**Editor's note: Please click here for our list of August's hottest selling smartphones to see how Nokia devices stacked up against the competition.**
As it fights to make its Microsoft Windows-based mobile phones relevant to U.S. consumers, Nokia Corp. could use the help of the nation's biggest wireless carrier: Verizon Wireless.
It looks like Nokia will receive the support.
Brenda Raney, a Verizon Wireless spokeswoman, told The Wall Street Journal that the company will work with Nokia, although she provided no specifics one day after Nokia unveiled two phones based on the Microsoft Windows 8 operating system: the Lumia 920 and Lumia 820.
In the U.S., Nokia currently sells first-generation Lumia phones through AT&T and T-Mobile USA.
Partnering with Verizon Wireless would give Nokia – and potentially the new Lumia phones – exposure to the carrier's vast base of 88.8 million retail postpaid customers.

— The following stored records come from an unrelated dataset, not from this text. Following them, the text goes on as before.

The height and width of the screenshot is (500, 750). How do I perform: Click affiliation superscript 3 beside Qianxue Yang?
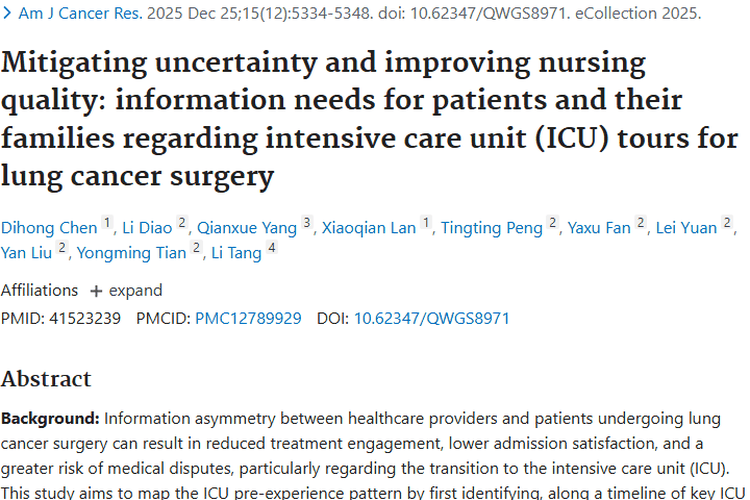pos(307,223)
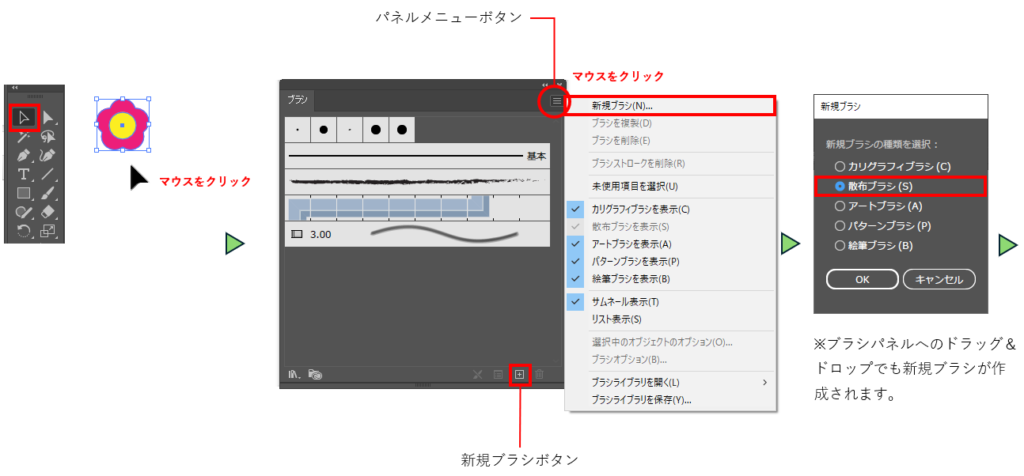Open the Brushes panel menu button
This screenshot has width=1024, height=476.
(x=557, y=101)
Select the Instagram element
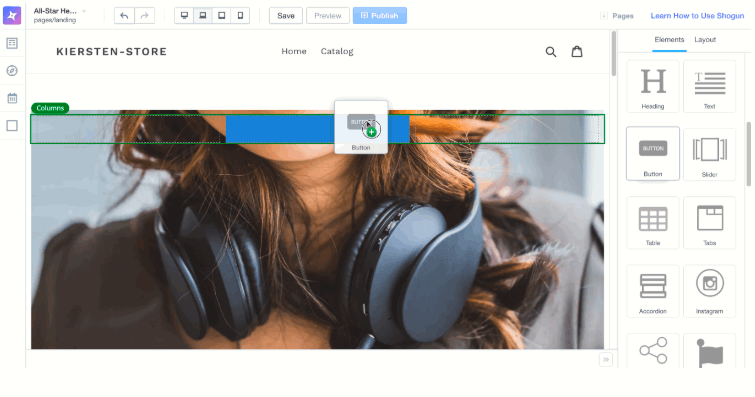The image size is (755, 397). click(x=709, y=291)
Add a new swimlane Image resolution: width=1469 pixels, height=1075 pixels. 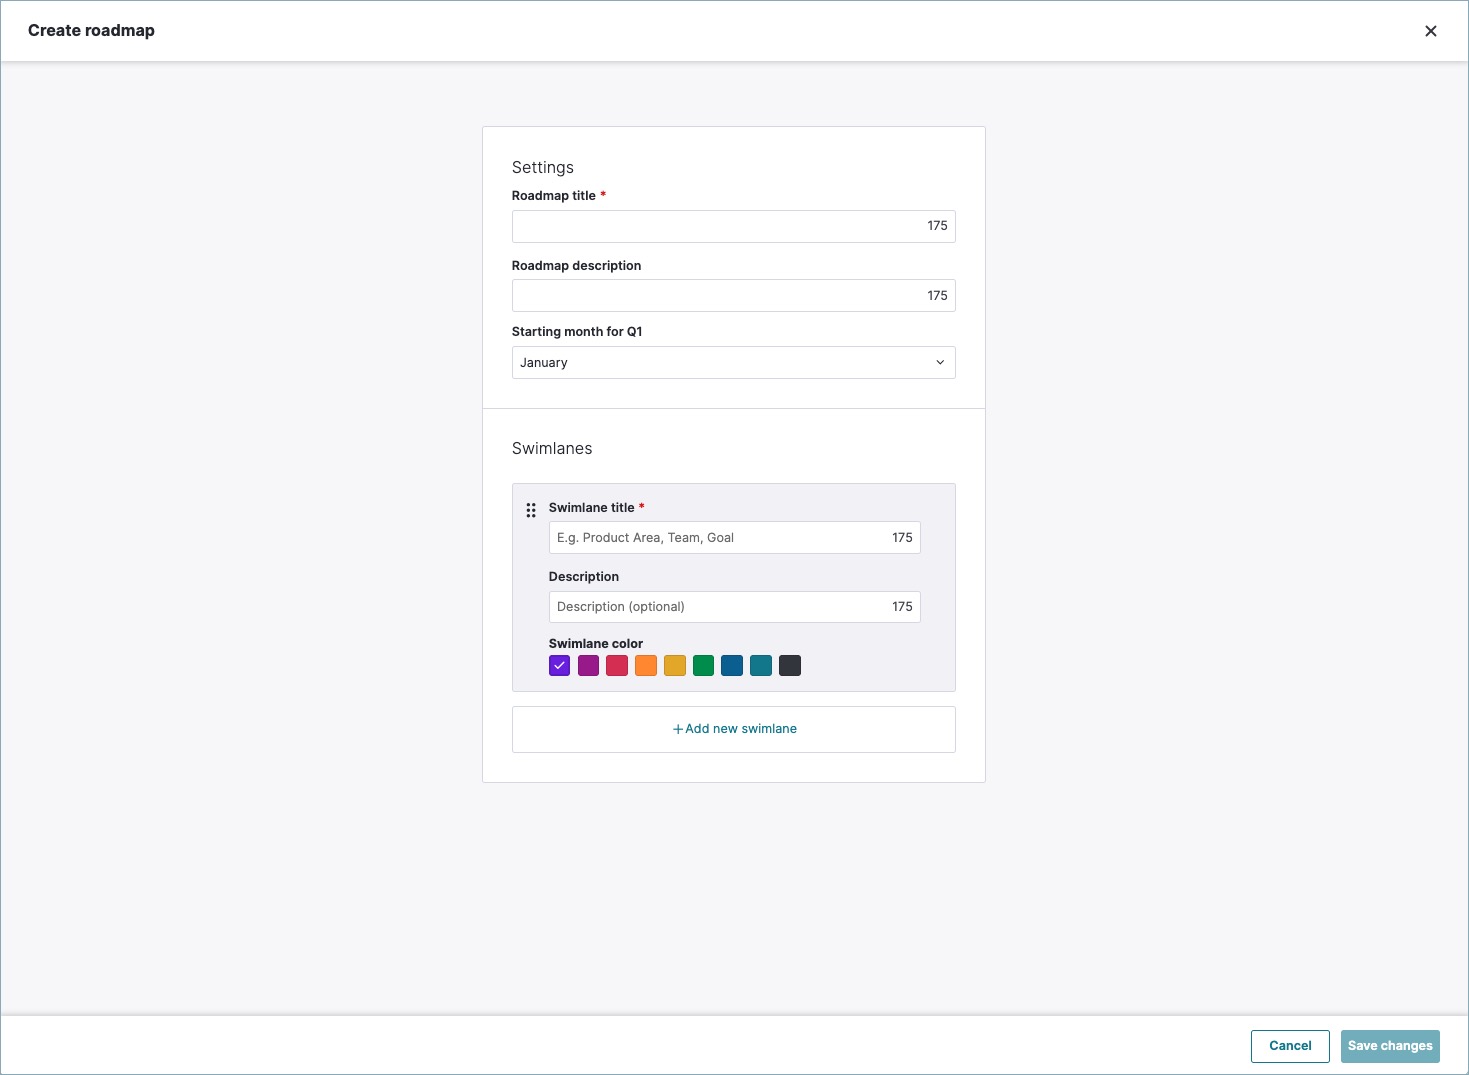734,729
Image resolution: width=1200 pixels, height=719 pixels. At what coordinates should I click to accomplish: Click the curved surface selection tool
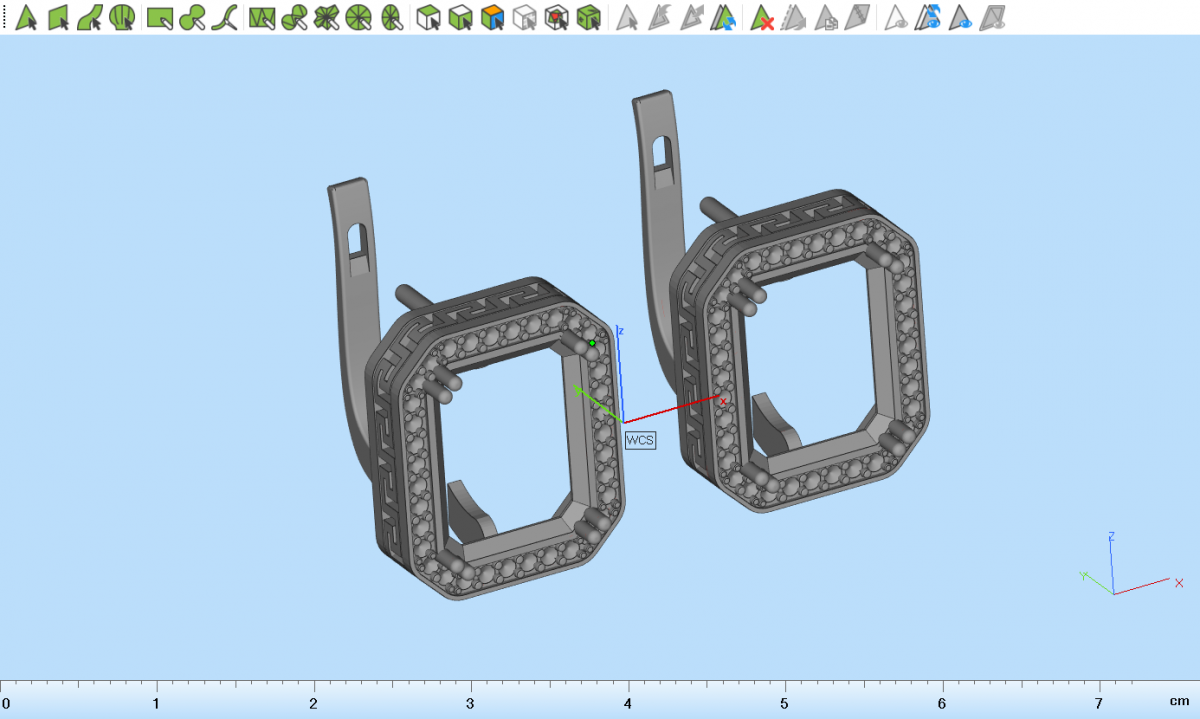click(90, 17)
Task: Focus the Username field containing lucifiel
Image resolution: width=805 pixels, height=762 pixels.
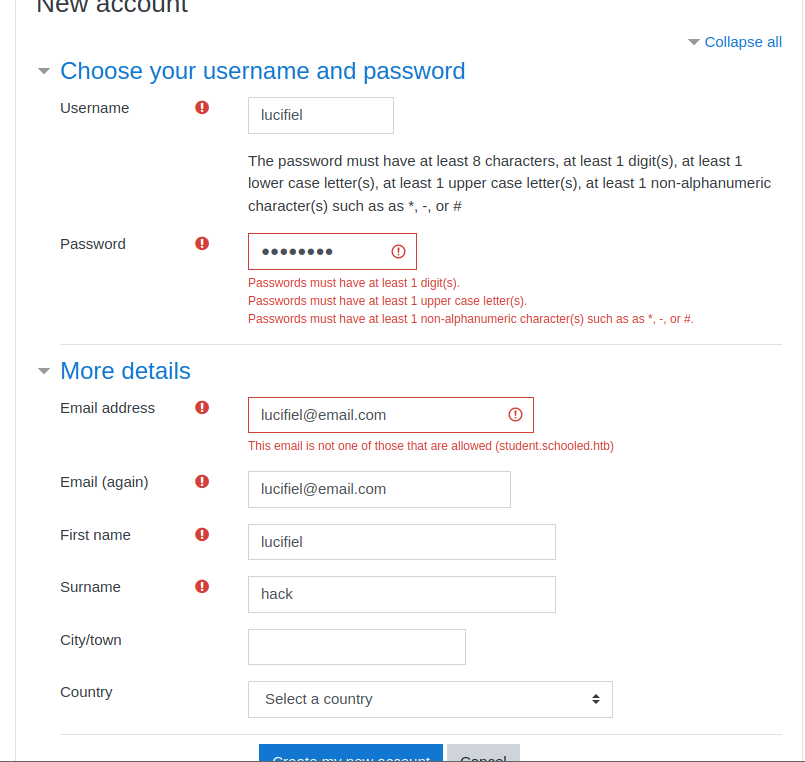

Half of those customers already own smartphones, including Apple's iPhone and devices that run on the Android operating system.
Technology and Wall Street analysts were impressed by the new Lumia features unveiled Wednesday. Still, shares of Nokia fell 16 percent. Analysts appeared to be partly concerned over the absence of details on pricing and availability of the new phones.
In a daily letter to investors Wednesday, Canaccord Genuity analyst T. Michael Walkley said he didn't anticipate the new Lumia phones would hit the market until later in the fourth quarter after Apple launches its next iPhone and a number of LTE-powered Android phones are released. That will limit holiday sales, he said.
"While we are impressed with many of the new [Lumia] features, we believe the Microsoft ecosystem still faces an uphill battle to win customers and create a viable long-term third mobile ecosystem after Android and Apple's iOS," Walkley wrote.
In the three-month average period ending in July, Microsoft's smartphone platform only held 3.6 percent market share in the U.S., according to comScore data released Tuesday.